Tao is a Lead Data Scientist at Agoda in customer-facing LLM products and ranking and recommendations. Previously, he was a machine learning researcher at Twitter in responsible AI / AI ethics team.
I am a Lead Data Scientist at Agoda in customer-facing LLM products and ranking and recommendations. My work spans from analyzing raw data, creating data pipeline, developing machine learning models, to deploying models to production with engineers. I also strategize and communicate with managers and product owners to plan and drive team quarterly milestones.
My research topics at Twitter includes Fairness in Machine Learning and Human-Centered Computing (HCI). The work involves identification, evaluation, and mitigation of ML model bias, developing new rigorous statistical analysis including for uncommon situations, providing guidelines for company-wide engineers to utilize fairness metrics, and communication internally, cross-functionally, and externally through company blogs and academic publications.

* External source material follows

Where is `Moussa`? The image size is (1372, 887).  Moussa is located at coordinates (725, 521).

I graduated from Algorithms, Combinatorics, and Optimization (ACO) PhD program at Georgia Institute of Technology, based in School of Computer Science. My research interests include machine learning algorithms, combinatorial optimization, differential privacy, and fairness in machine learning. I am grateful to be advised by Mohit Singh. Our current research has been finding better (randomized and deterministic) polynomial-time approximation algorithms for optimal design problems in statistics. The first algorithmic work is joint with Aleksandar (Sasho) Nikolov and Vivek Madan. My colleages Vivek Madan, Mohit Singh, Weijun Xie and I also first prove the theoretical guarantee of commonly used heuristics, namely local search (Fedorov exchange) and greedy algorithm in this work .
In addition, I work on differentially privacy. The first project is on growing databases with Rachel Cummings and Sara Krehbiel. Part of the work was presented at TPDP2017. Rachel and I also is a part of the team winning first prize and people's choice award ($20000 total) for NIST's privacy challenge . Our proposed solution is by differentially private generation of synthetic data via GANs and is presented at TPDP2018. More recently, I am exploring the practicality of employing differential privacy in training large deep learning models (during summer 2019 internship, hosted by Janardhan Kulkarni and Sergey Yekhanin).

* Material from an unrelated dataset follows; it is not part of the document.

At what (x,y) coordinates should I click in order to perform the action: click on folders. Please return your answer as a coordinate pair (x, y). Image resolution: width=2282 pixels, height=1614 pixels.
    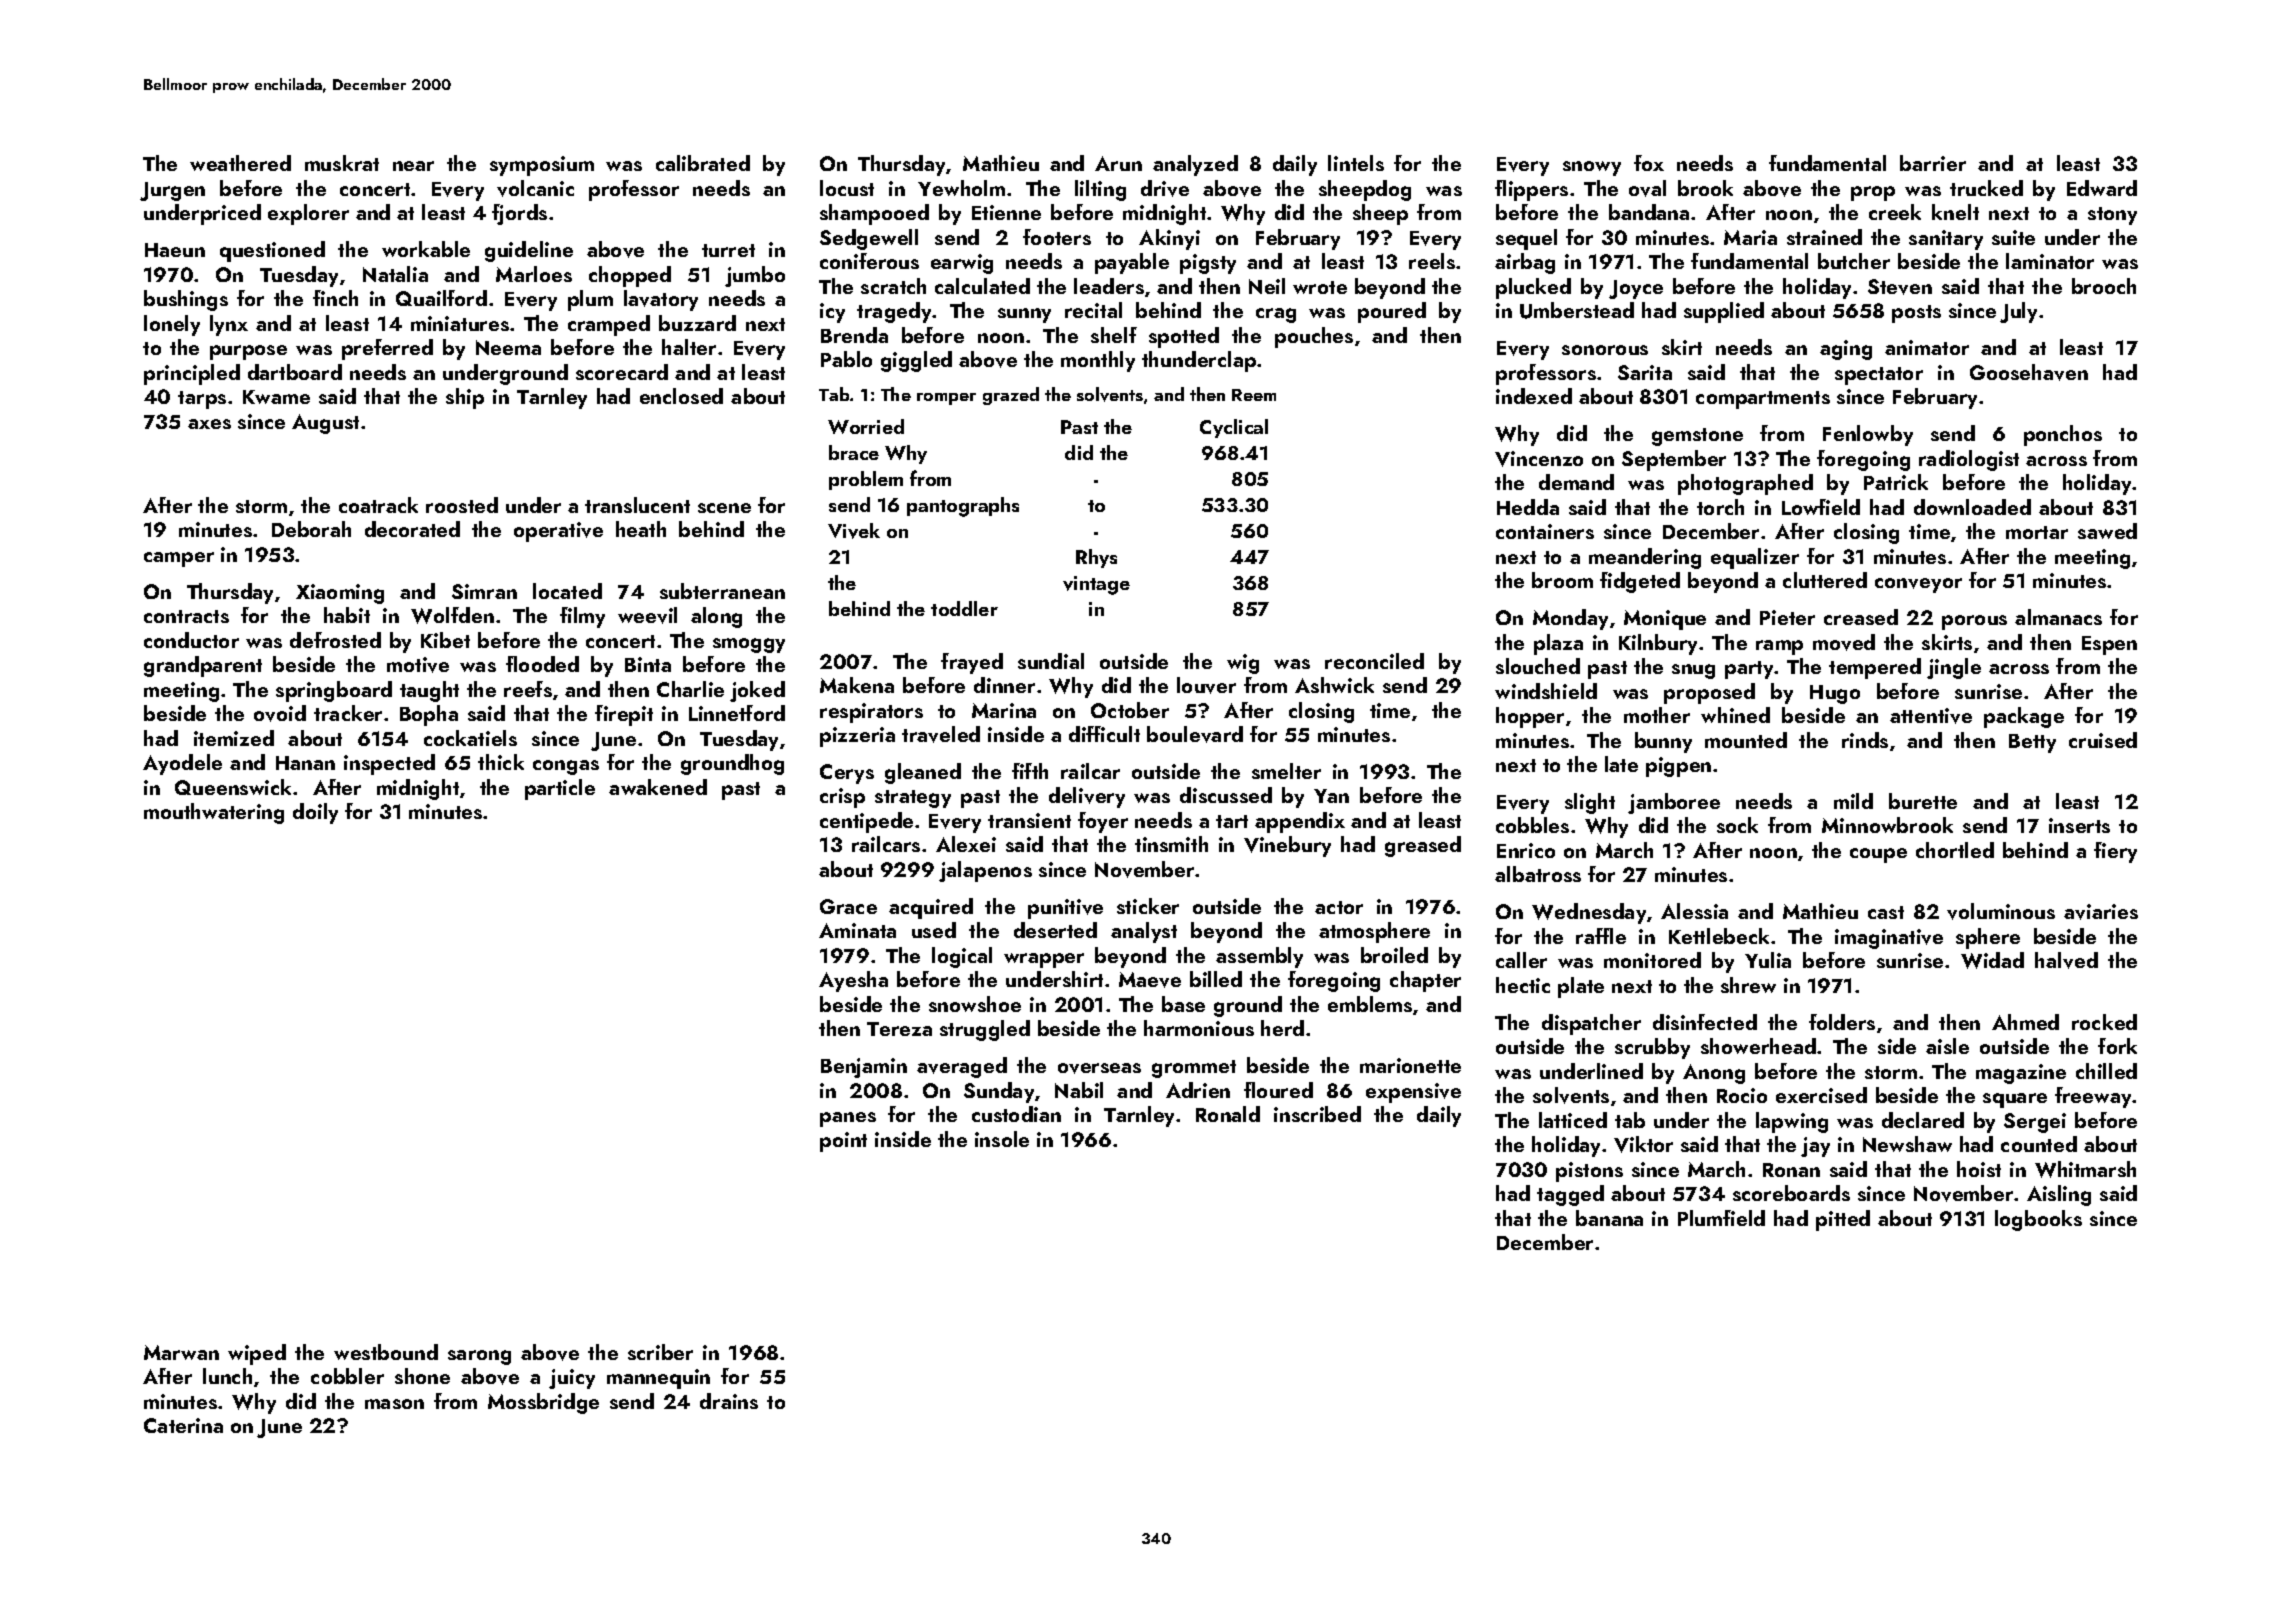
    Looking at the image, I should click on (1842, 1022).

My other direction of work is fairness in machine learning. In particular, my coauthors and I defined a notion of fairness in PCA (the blog on this notion) and proposed algorithms for two groups. We later improve the result to solving fairness over multiples groups and more general objective. The algorithms have proven theoretical guarantee and scale to large datasets. The implementation is publicly available on Github.
During my undergraduate, I studied mathematics at University of Richmond. My undergraduate research was in discrete geometry and algebraic combinatorics, mainly on bent functions (coding theory) and partial different sets.
My undergraduate thesis, under the supervision of James Davis, was in the area of algebraic combinatorics, coding theory, and discrete geometry, specifically on Cameron-Liebler line classes and partial difference sets, which includes a new non-existence result of partial difference sets in a certain class of abelian groups.
I am originally from Bangkok, Thailand. I graduated high school from Bangkok Christian College. During the middle and high school period, I was involved in and very much enjoyed national and international mathematics competitions and many serious training that came with those.